Direktionsrecht

Allgemeines

Unter dem Direktionsrecht versteht man im deutschen Arbeitsrecht die verschiedenen Möglichkeiten des Arbeitgebers, einem Arbeitnehmer Weisungen zu erteilen. Das Direktionsrecht ist ein Instrument, die Verpflichtungen des Arbeitnehmers zu konkretisieren und notfalls auch anhand von Sanktionen durchzusetzen. Das Direktionsrecht greift auf verschiedenen Ebenen (siehe dazu folgende Übersicht) und behandelt Fragen wie Arbeitszeit, arbeitsfreie Zeit, Arbeitsort oder den Inhalt der Arbeit. Das Direktionsrecht ist gesetzlich geregelt in § 106 GewO. Die Norm ist daher auch auf gewerbliche Tätigkeiten in der Wach- und Sicherheitsbrache nach § 34a GewO anwendbar. Es gilt nur im Rahmen eines Arbeitgeber-Arbeitnehmer-Verhältnisses. Ein Arbeitsverhältnis gemäß § 611a BGB ist weisungsgebunden und zum Beispiel von einer freiberuflichen, selbstständigen Tätigkeit streng zu unterscheiden. 

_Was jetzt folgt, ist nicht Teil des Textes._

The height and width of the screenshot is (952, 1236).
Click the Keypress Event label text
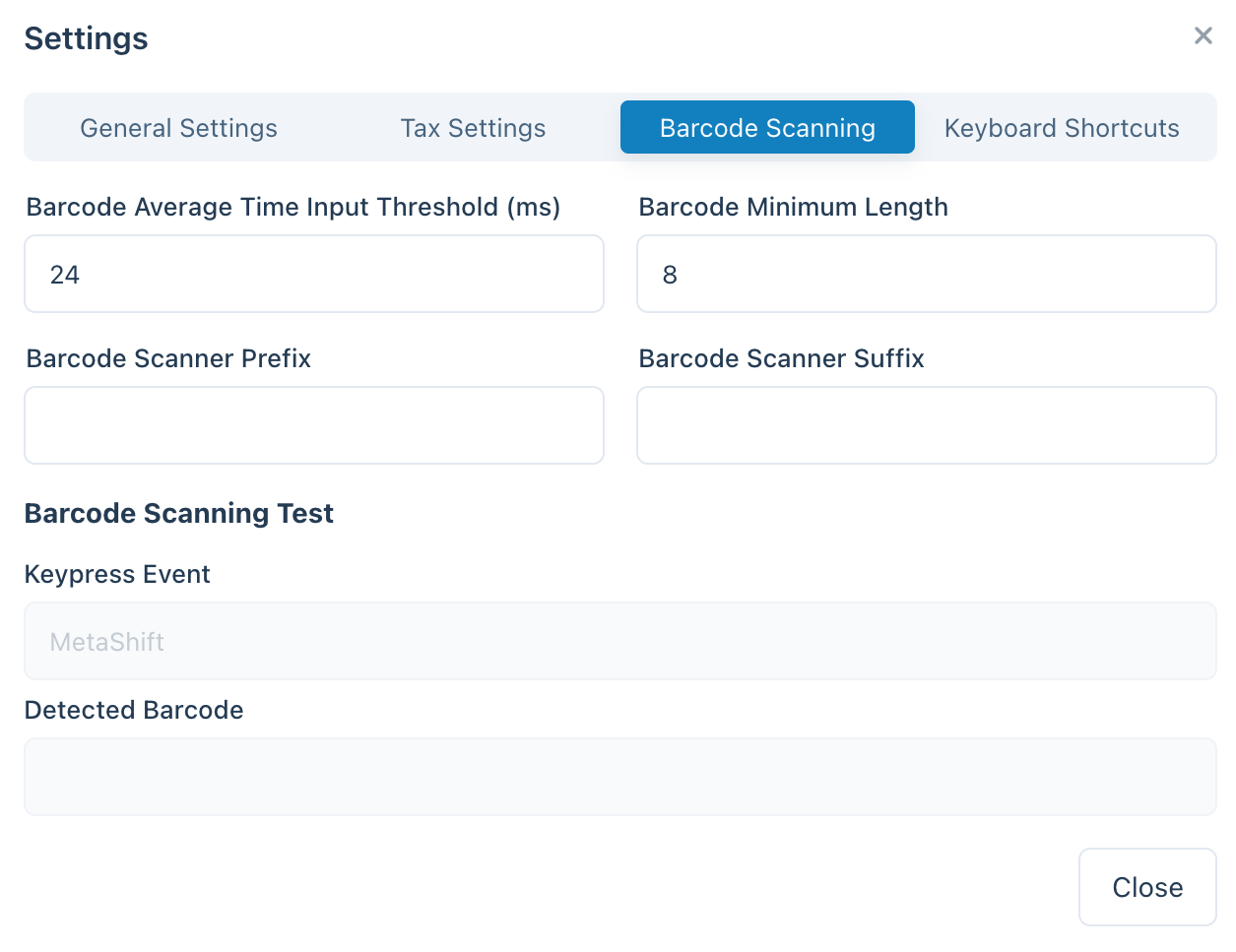click(x=117, y=574)
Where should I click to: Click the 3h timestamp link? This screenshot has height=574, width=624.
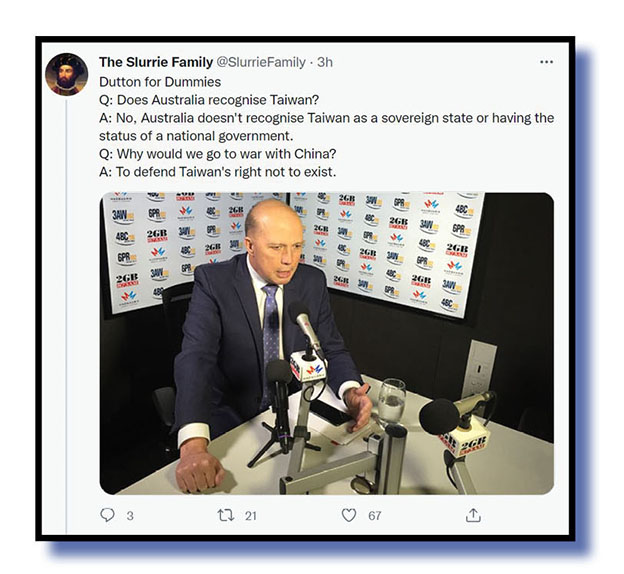click(x=325, y=62)
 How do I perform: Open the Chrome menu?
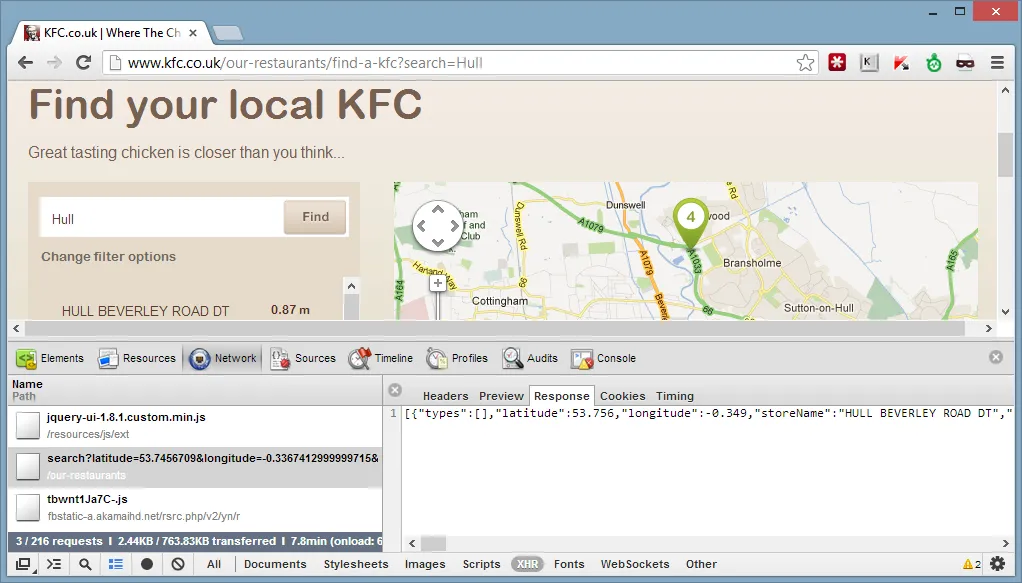pos(997,63)
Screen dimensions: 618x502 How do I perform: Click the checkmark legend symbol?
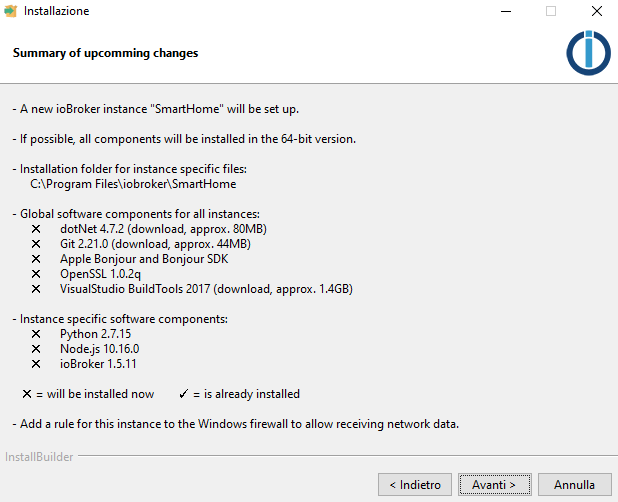[x=183, y=394]
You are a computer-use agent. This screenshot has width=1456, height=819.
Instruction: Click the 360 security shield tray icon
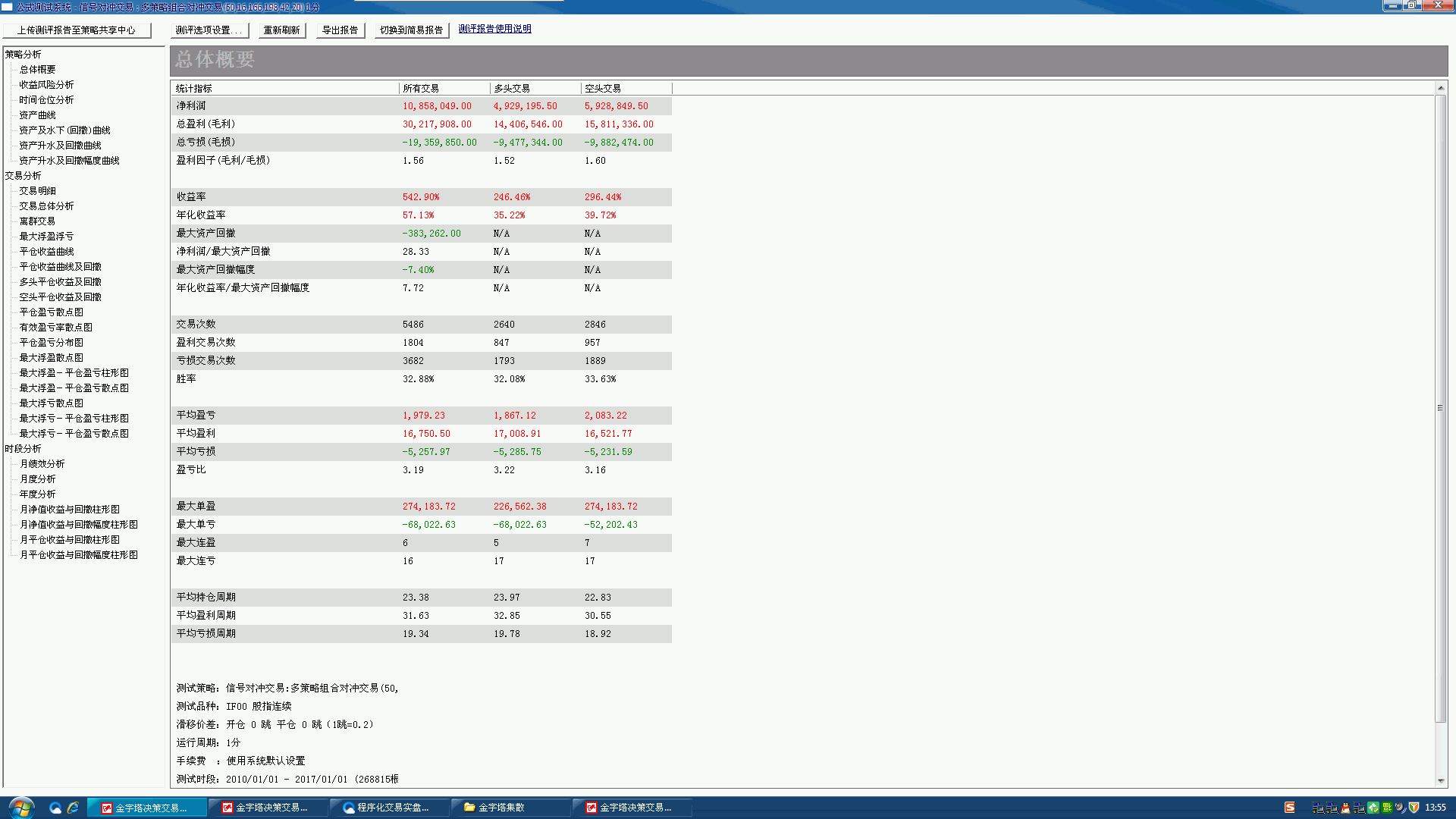click(x=1414, y=808)
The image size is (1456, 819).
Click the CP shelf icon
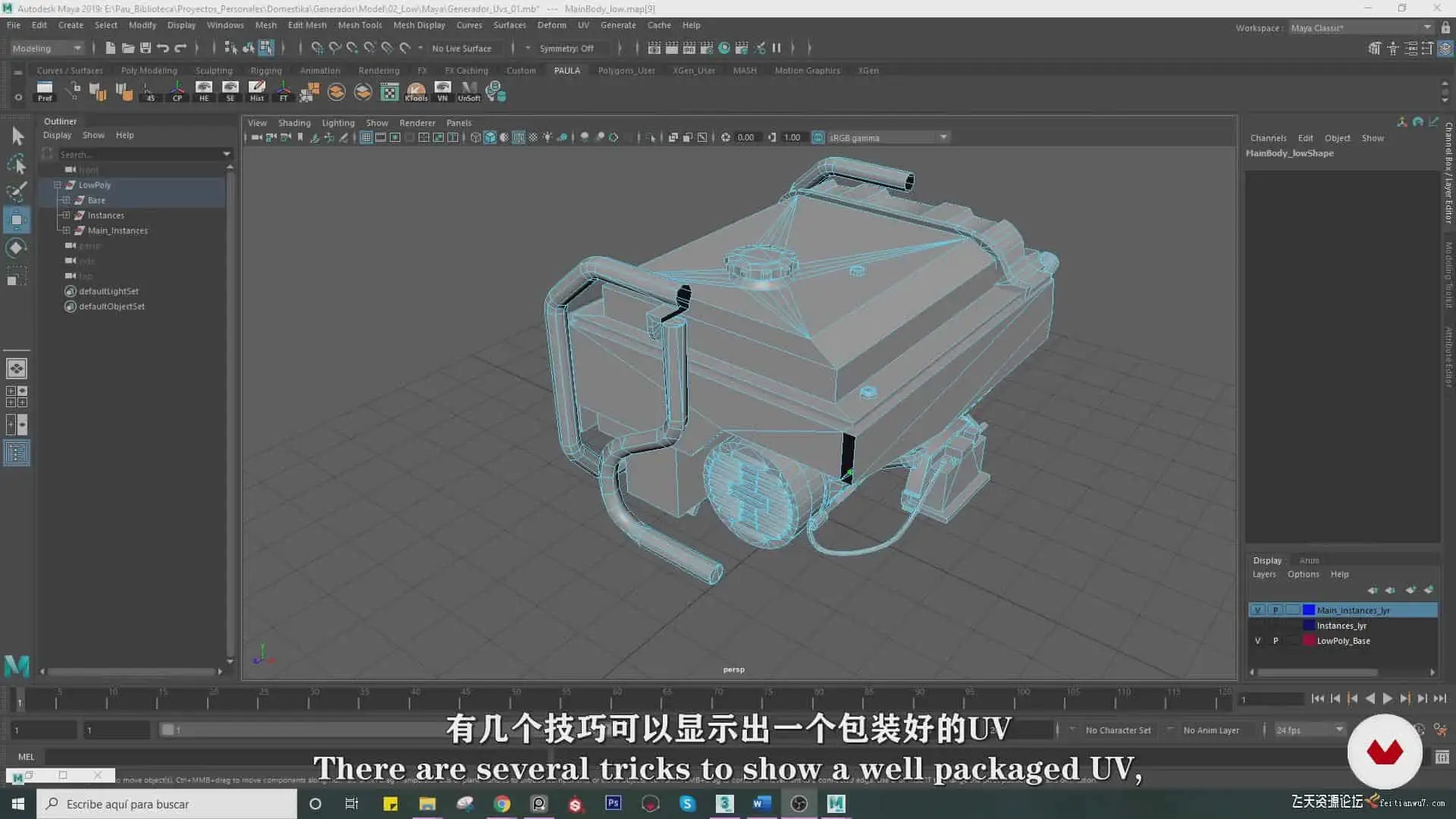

Beispiele von Maßnahmen im Rahmen des Direktionsrechts

Maßnahmen, welche die berufliche Tätigkeit konkretisieren: 

  • Anweisung an eine Wachkraft, Dienst- und Schutzkleidung zu tragen
  • Anweisung, sich sicherheitsgerecht zu verhalten, zum Beispiel durch erhöhte Sensibilität im Datenschutz oder Brandrisiken
  • Zuweisung von Schichten
  • Zuweisung von Aufträgen/Sicherheitsobjekten

Sanktionsmaßnahmen, welche der Durchsetzung von arbeitnehmerseitigen Pflichten dienen: 

  • Ermahnung
  • Abmahnung
  • Beurlaubung
  • Kündigung

Grenzen des Direktionsrecht 

Nach § 106 GewO muss der Arbeitgeber das Direktionsrecht nach „billigem Ermessen“ durchführen. Billig heißt im juristischen Sprachgebrauch so viel wie „gerecht“. Das Ermessen räumt dem Vorgesetzten zwar eine gewisse Flexibilität und Entscheidungsfreiheit ein. Diese findet ihre Grenzen in unbilligen, d.h. ungerechten Entscheidungen. Danach müssen beim Ermessen die Interessen des Betriebs mit den Folgen für den Arbeitnehmer abgewogen werden. Dessen Belange sind zu schützen. Dabei ist insbesondere auf die individuellen Umstände im Einzelfall Rücksicht zu nehmen. § 106 GewO erwähnt ausdrücklich, dass etwa auf Behinderungen des Arbeitnehmers Rücksicht zu nehmen ist.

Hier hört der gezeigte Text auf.